START Exercise material

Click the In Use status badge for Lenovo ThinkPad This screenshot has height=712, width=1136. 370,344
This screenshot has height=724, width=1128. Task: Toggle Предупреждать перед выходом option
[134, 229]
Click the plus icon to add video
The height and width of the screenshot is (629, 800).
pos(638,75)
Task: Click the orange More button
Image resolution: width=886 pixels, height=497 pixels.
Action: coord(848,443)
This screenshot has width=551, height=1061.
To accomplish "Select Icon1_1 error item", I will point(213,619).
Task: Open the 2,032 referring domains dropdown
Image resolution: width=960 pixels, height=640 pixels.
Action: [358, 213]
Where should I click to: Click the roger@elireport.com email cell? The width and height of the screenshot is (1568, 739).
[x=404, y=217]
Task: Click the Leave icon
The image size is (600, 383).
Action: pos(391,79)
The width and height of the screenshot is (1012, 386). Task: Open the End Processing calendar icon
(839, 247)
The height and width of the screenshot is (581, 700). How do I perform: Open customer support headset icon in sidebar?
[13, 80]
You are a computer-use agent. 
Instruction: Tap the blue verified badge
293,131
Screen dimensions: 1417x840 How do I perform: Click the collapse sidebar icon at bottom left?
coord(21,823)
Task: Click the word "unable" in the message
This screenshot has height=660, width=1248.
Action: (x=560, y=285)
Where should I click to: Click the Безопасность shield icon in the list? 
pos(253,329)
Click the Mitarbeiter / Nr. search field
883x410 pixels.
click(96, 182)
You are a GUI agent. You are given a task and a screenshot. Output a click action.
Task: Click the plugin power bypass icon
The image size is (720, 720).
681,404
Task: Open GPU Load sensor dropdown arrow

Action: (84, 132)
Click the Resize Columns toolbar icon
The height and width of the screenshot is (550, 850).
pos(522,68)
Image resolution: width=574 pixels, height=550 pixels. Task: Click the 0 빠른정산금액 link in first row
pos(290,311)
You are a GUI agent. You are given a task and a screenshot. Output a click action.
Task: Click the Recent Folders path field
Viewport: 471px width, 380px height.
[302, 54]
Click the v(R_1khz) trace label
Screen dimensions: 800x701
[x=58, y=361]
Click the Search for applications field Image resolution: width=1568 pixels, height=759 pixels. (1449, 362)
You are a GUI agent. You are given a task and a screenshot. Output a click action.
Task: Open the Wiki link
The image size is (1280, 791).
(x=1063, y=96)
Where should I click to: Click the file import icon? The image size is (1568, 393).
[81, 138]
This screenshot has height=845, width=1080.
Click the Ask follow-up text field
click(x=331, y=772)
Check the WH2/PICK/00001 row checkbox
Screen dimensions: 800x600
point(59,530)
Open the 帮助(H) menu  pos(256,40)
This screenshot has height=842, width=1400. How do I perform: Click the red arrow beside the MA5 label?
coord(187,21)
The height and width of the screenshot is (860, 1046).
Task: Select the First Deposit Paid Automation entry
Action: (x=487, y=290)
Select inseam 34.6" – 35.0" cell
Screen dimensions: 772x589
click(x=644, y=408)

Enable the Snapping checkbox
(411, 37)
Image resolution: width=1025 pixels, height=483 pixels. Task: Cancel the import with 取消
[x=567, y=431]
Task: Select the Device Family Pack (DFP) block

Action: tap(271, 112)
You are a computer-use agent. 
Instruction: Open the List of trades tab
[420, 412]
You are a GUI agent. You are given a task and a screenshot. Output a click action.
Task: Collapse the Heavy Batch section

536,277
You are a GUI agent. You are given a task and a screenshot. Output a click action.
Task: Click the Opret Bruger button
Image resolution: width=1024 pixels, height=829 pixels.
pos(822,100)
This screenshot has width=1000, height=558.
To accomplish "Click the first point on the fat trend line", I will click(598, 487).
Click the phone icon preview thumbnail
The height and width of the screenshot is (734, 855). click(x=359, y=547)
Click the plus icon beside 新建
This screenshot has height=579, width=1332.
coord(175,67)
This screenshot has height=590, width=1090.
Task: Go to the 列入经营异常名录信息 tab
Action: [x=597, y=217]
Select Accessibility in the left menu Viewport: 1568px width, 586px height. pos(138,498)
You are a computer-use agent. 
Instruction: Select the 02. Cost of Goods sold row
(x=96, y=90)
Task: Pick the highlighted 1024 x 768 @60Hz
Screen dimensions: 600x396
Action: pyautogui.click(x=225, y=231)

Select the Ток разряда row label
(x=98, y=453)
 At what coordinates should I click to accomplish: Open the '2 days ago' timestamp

END Exercise material

**What is expected:** Without any change, reproduce the listing above in full.

**Response box:**
Click the In Use status badge for Lenovo ThinkPad This screenshot has height=712, width=1136. 370,344
This screenshot has height=724, width=1128. Task: Toggle Предупреждать перед выходом option
[134, 229]
Click the plus icon to add video
The height and width of the screenshot is (629, 800).
pos(638,75)
Task: Click the orange More button
Image resolution: width=886 pixels, height=497 pixels.
Action: coord(848,443)
This screenshot has width=551, height=1061.
To accomplish "Select Icon1_1 error item", I will point(213,619).
Task: Open the 2,032 referring domains dropdown
Image resolution: width=960 pixels, height=640 pixels.
Action: [358, 213]
Where should I click to: Click the roger@elireport.com email cell? The width and height of the screenshot is (1568, 739).
[x=404, y=217]
Task: Click the Leave icon
The image size is (600, 383).
Action: pos(391,79)
The width and height of the screenshot is (1012, 386). Task: Open the End Processing calendar icon
(839, 247)
The height and width of the screenshot is (581, 700). How do I perform: Open customer support headset icon in sidebar?
[13, 80]
You are a computer-use agent. 
Instruction: Tap the blue verified badge
293,131
Screen dimensions: 1417x840 How do I perform: Click the collapse sidebar icon at bottom left?
coord(21,823)
Task: Click the word "unable" in the message
This screenshot has height=660, width=1248.
Action: (x=560, y=285)
Where should I click to: Click the Безопасность shield icon in the list? 
pos(253,329)
Click the Mitarbeiter / Nr. search field
883x410 pixels.
click(96, 182)
You are a GUI agent. You are given a task and a screenshot. Output a click action.
Task: Click the plugin power bypass icon
The image size is (720, 720).
681,404
Task: Open GPU Load sensor dropdown arrow

Action: (84, 132)
Click the Resize Columns toolbar icon
The height and width of the screenshot is (550, 850).
pos(522,68)
Image resolution: width=574 pixels, height=550 pixels. Task: Click the 0 빠른정산금액 link in first row
pos(290,311)
You are a GUI agent. You are given a task and a screenshot. Output a click action.
Task: Click the Recent Folders path field
Viewport: 471px width, 380px height.
[302, 54]
Click the v(R_1khz) trace label
Screen dimensions: 800x701
[x=58, y=361]
Click the Search for applications field Image resolution: width=1568 pixels, height=759 pixels. (1449, 362)
You are a GUI agent. You are given a task and a screenshot. Output a click action.
Task: Open the Wiki link
The image size is (1280, 791).
(x=1063, y=96)
Where should I click to: Click the file import icon? The image size is (1568, 393).
[81, 138]
This screenshot has height=845, width=1080.
Click the Ask follow-up text field
click(x=331, y=772)
Check the WH2/PICK/00001 row checkbox
Screen dimensions: 800x600
point(59,530)
Open the 帮助(H) menu  pos(256,40)
This screenshot has height=842, width=1400. How do I perform: Click the red arrow beside the MA5 label?
coord(187,21)
The height and width of the screenshot is (860, 1046).
Task: Select the First Deposit Paid Automation entry
Action: (x=487, y=290)
Select inseam 34.6" – 35.0" cell
Screen dimensions: 772x589
click(x=644, y=408)

Enable the Snapping checkbox
(411, 37)
Image resolution: width=1025 pixels, height=483 pixels. Task: Cancel the import with 取消
[x=567, y=431]
Task: Select the Device Family Pack (DFP) block

Action: tap(271, 112)
You are a computer-use agent. 
Instruction: Open the List of trades tab
[420, 412]
You are a GUI agent. You are given a task and a screenshot. Output a click action.
Task: Collapse the Heavy Batch section

536,277
You are a GUI agent. You are given a task and a screenshot. Output a click action.
Task: Click the Opret Bruger button
Image resolution: width=1024 pixels, height=829 pixels.
pos(822,100)
This screenshot has width=1000, height=558.
To accomplish "Click the first point on the fat trend line", I will click(598, 487).
Click the phone icon preview thumbnail
The height and width of the screenshot is (734, 855). click(x=359, y=547)
Click the plus icon beside 新建
This screenshot has height=579, width=1332.
coord(175,67)
This screenshot has height=590, width=1090.
Task: Go to the 列入经营异常名录信息 tab
Action: [x=597, y=217]
Select Accessibility in the left menu Viewport: 1568px width, 586px height. pos(138,498)
You are a computer-use agent. 
Instruction: Select the 02. Cost of Goods sold row
(x=96, y=90)
Task: Pick the highlighted 1024 x 768 @60Hz
Screen dimensions: 600x396
Action: pyautogui.click(x=225, y=231)

Select the Ток разряда row label
(x=98, y=453)
 At what coordinates should I click to accomplish: Open the '2 days ago' timestamp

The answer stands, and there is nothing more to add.